その文章の「ページ」という位置情報は、あくまで本のレイアウト通りに文字を組むことによって決まるものです。そして、その組み方(1ページにつき[1行あたり◯文字]×[◯行])というように指定します)によっても文字がどのページに配置されるかは変わります。
ゲラデータは基本的にPDFファイル(OCR処理済)です。PDFファイルから章・節などの見出しの文字列をコピーしてWordに貼り、該当ページの数字を目視で確認して入力し、「目次の原稿」を作っていきます。目次の原稿も編著者や執筆者紹介のゲラと同様、印刷会社さんに入稿することによって、実際の本のレイアウト通りに組まれた「(目次の)ゲラ」が出てきます。

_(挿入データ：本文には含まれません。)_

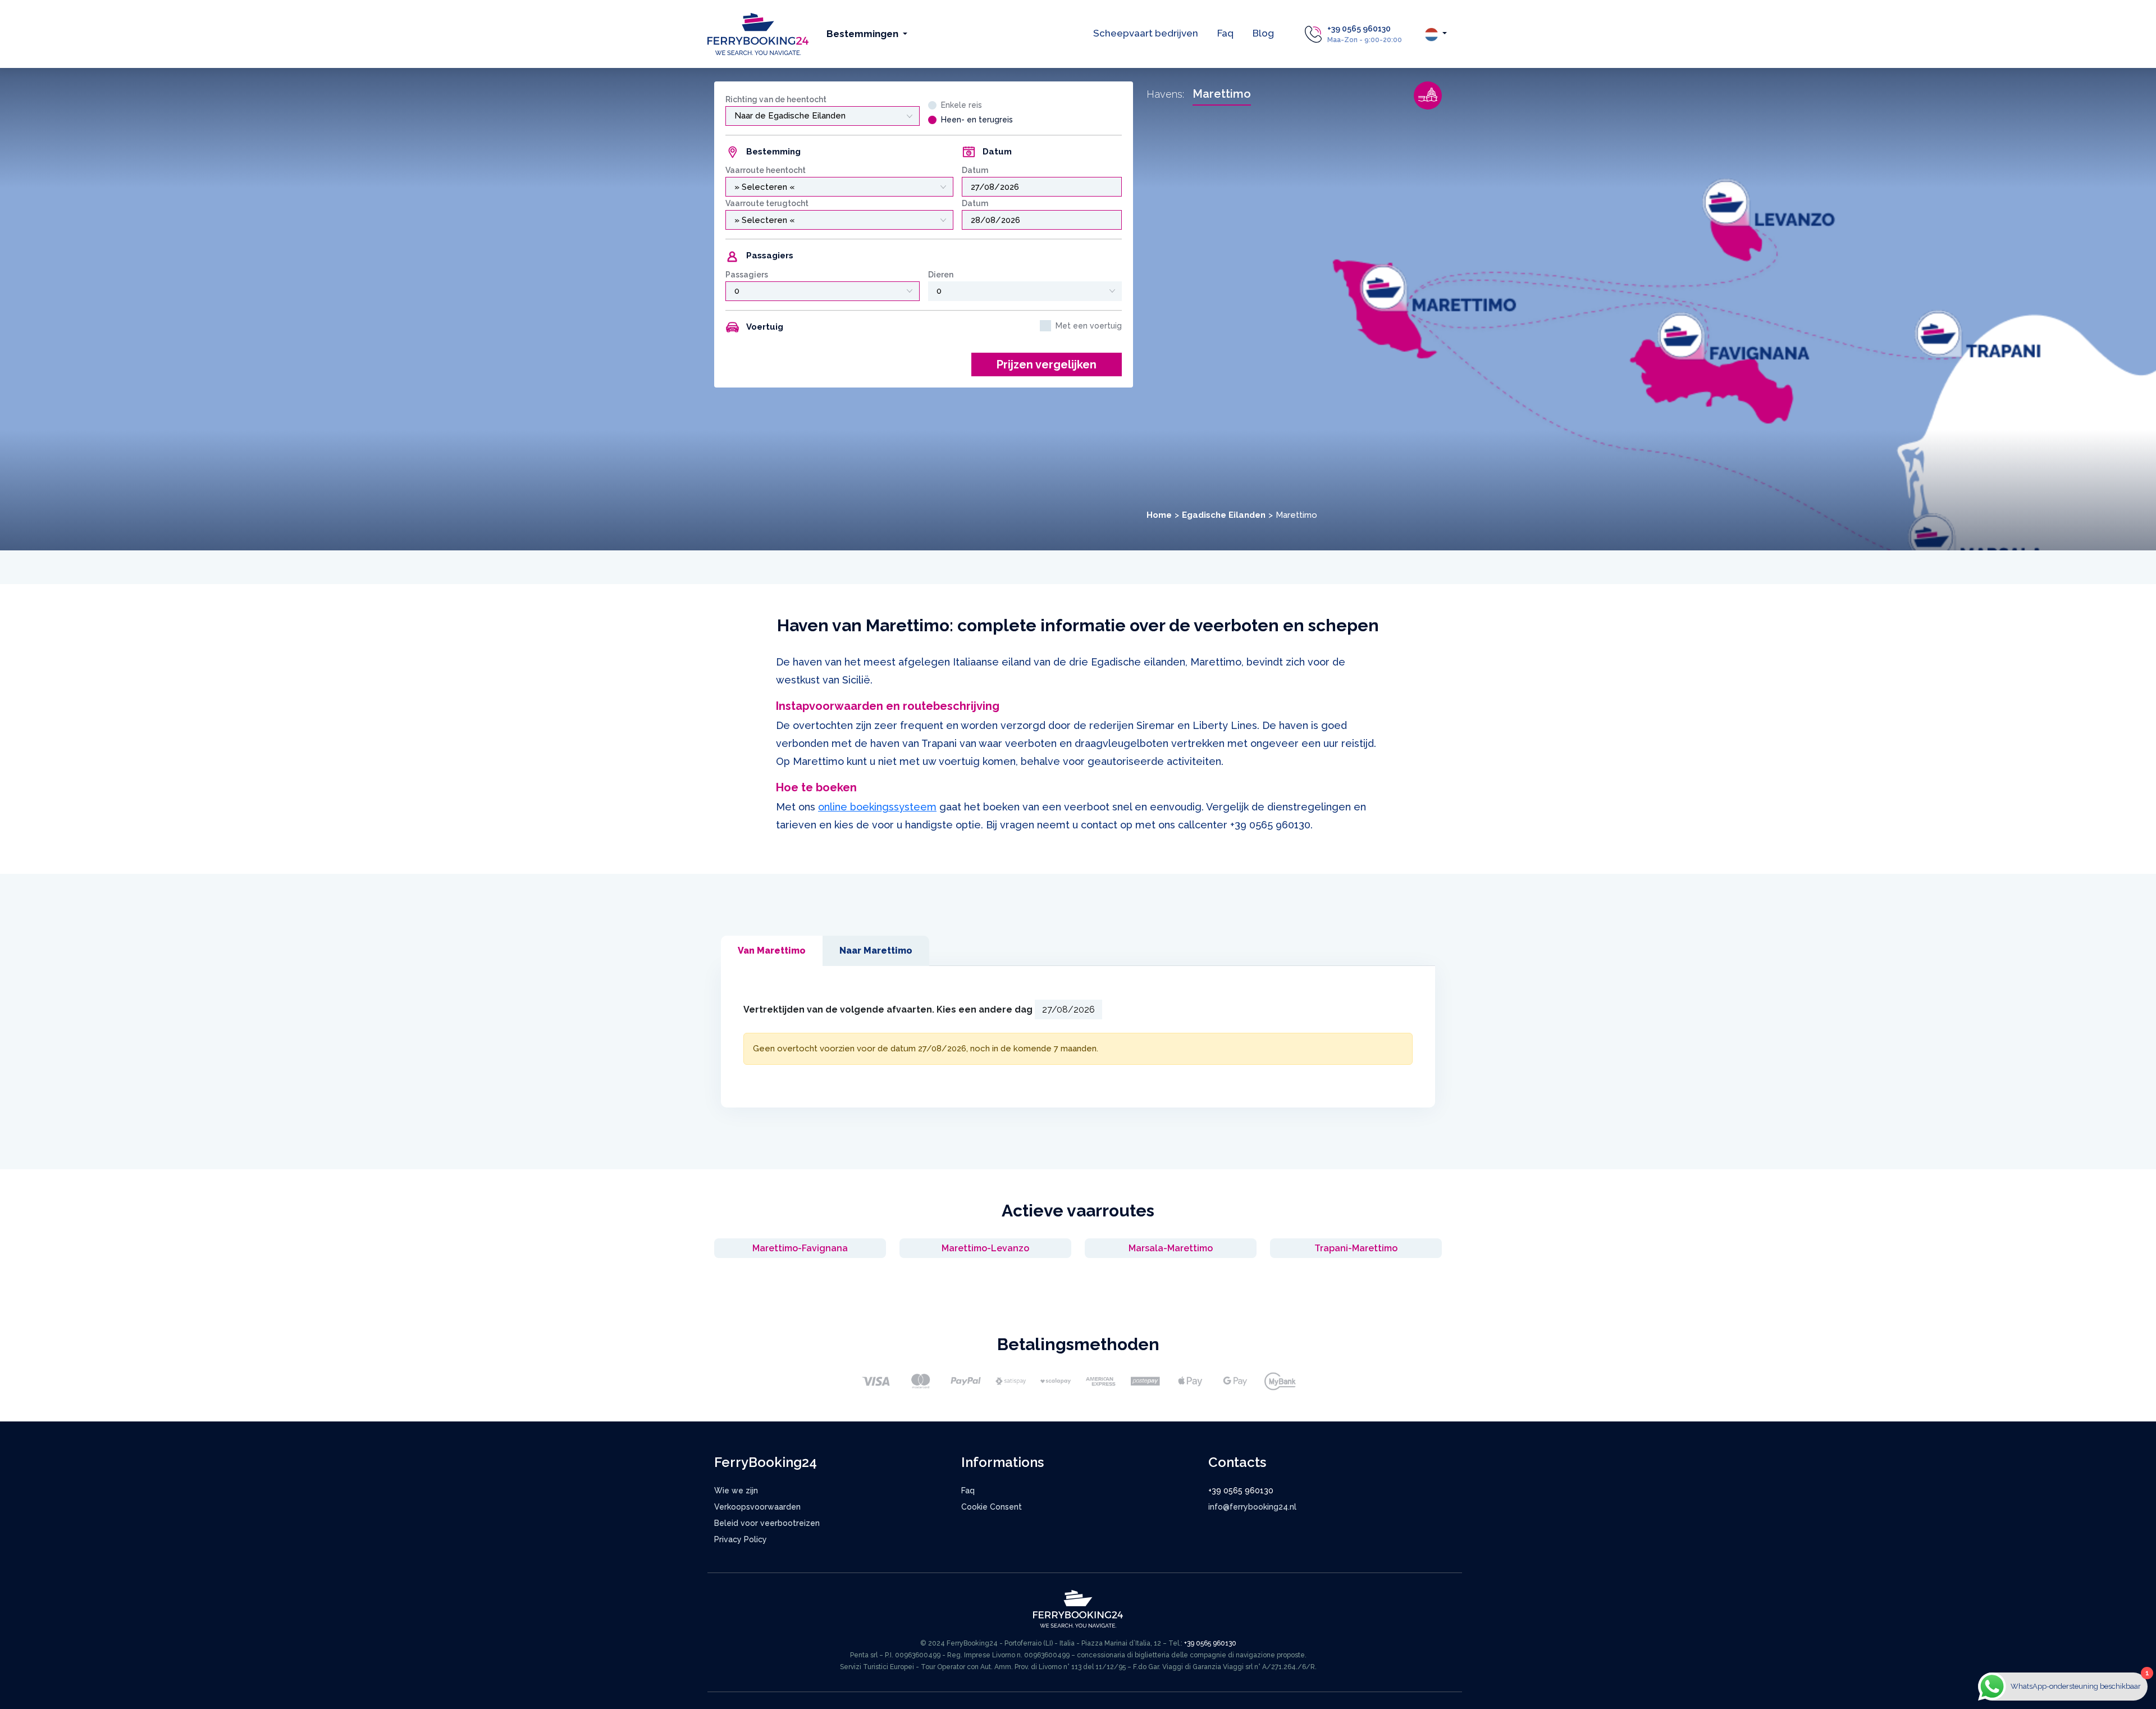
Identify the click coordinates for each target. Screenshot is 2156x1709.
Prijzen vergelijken (1047, 364)
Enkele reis (961, 105)
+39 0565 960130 (1359, 28)
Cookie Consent (991, 1506)
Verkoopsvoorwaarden (757, 1506)
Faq (1225, 33)
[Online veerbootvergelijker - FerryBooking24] (757, 33)
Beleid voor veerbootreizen (767, 1523)
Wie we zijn (736, 1490)
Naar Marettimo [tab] (875, 950)
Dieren (940, 274)
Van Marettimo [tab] (772, 950)
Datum (975, 170)
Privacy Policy (740, 1539)
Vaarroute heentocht (765, 170)
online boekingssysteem (877, 807)
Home (1159, 515)
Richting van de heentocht (775, 99)
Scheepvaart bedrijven (1145, 33)
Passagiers (746, 274)
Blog (1263, 33)
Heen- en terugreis (977, 119)
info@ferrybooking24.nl (1252, 1506)
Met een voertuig (1089, 325)
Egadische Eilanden (1224, 515)
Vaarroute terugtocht (766, 203)
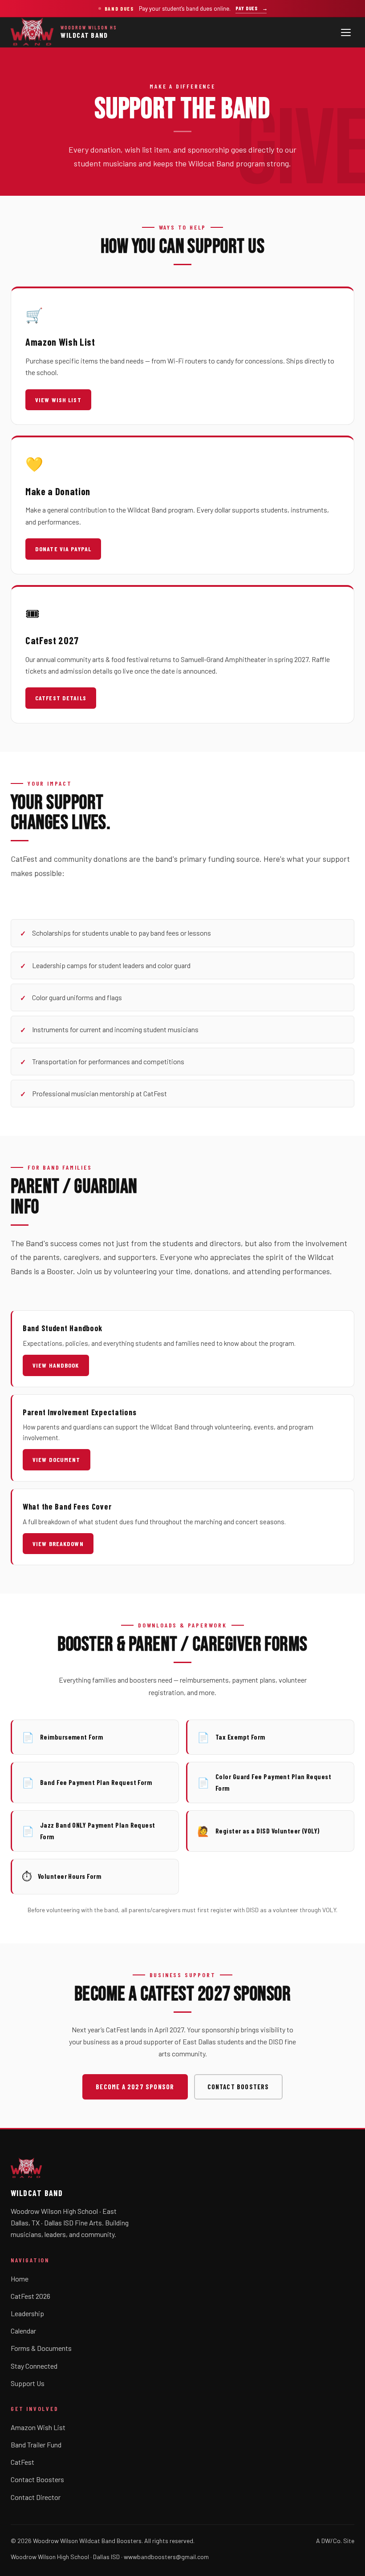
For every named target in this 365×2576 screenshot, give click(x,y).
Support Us (28, 2383)
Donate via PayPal (63, 549)
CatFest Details (60, 698)
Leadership (27, 2313)
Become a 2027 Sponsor (135, 2087)
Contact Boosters (238, 2087)
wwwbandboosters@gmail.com (166, 2556)
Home (19, 2278)
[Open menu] (345, 32)
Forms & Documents (41, 2348)
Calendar (23, 2330)
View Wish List (58, 400)
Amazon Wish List (38, 2427)
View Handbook (55, 1365)
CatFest (22, 2462)
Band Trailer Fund (36, 2444)
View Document (56, 1459)
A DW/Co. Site (335, 2540)
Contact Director (36, 2497)
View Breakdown (58, 1543)
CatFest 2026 (30, 2296)
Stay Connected (34, 2366)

今回はスケジュールの関係上、再校ゲラに基づいて目次を作っています。もちろん、これ以上は大きな本文の修正がないという状態から目次を作ることができればベストなのですが、そこまでの時間はないことが多いようです。
再校以降、節や章のページ数が変わったり、節を削除したりした場合は目次も修正していきます。これは校了まで続きます。
※どこの出版社・印刷会社さんも同様に目次を作っていると思いますが、もっといい方法があるかもしれません。ただ、最初にもらった原稿を整理したのち印刷会社さんに投げた後は、あくまで「ゲラ」を扱うという業務の流れ上なかなか難しいなと思います。
■おわりに
本作りは、もちろんメインコンテンツとなる本文が重要ですが、それ以外の部分、つまり「付き物」も間違い無くきっちりと作らなければいけません。これに気づいたおかげで、編集という仕事の奥深さを少しずつ感じています。
次回は(多分)索引や奥付などについて書こうと思っています。